======== Information supplied ========
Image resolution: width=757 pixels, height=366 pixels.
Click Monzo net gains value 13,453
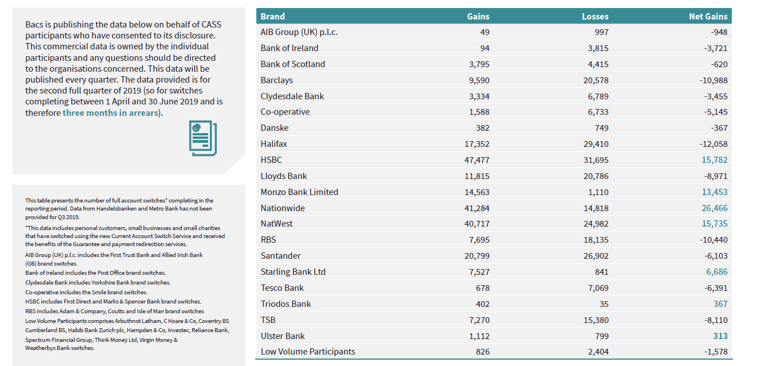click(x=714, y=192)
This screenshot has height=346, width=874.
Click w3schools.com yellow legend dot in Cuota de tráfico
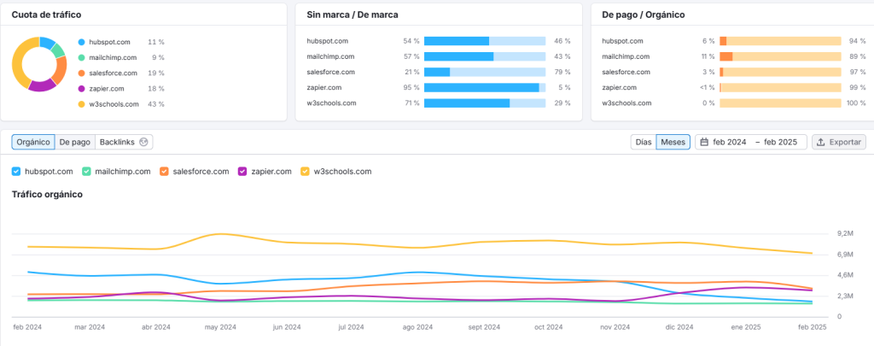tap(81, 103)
========
Quote every record above exactly, leaving out any pictures.

§ **Response area**
Image resolution: width=757 pixels, height=366 pixels.
Click Monzo net gains value 13,453
click(x=714, y=192)
This screenshot has height=346, width=874.
Click w3schools.com yellow legend dot in Cuota de tráfico
tap(81, 103)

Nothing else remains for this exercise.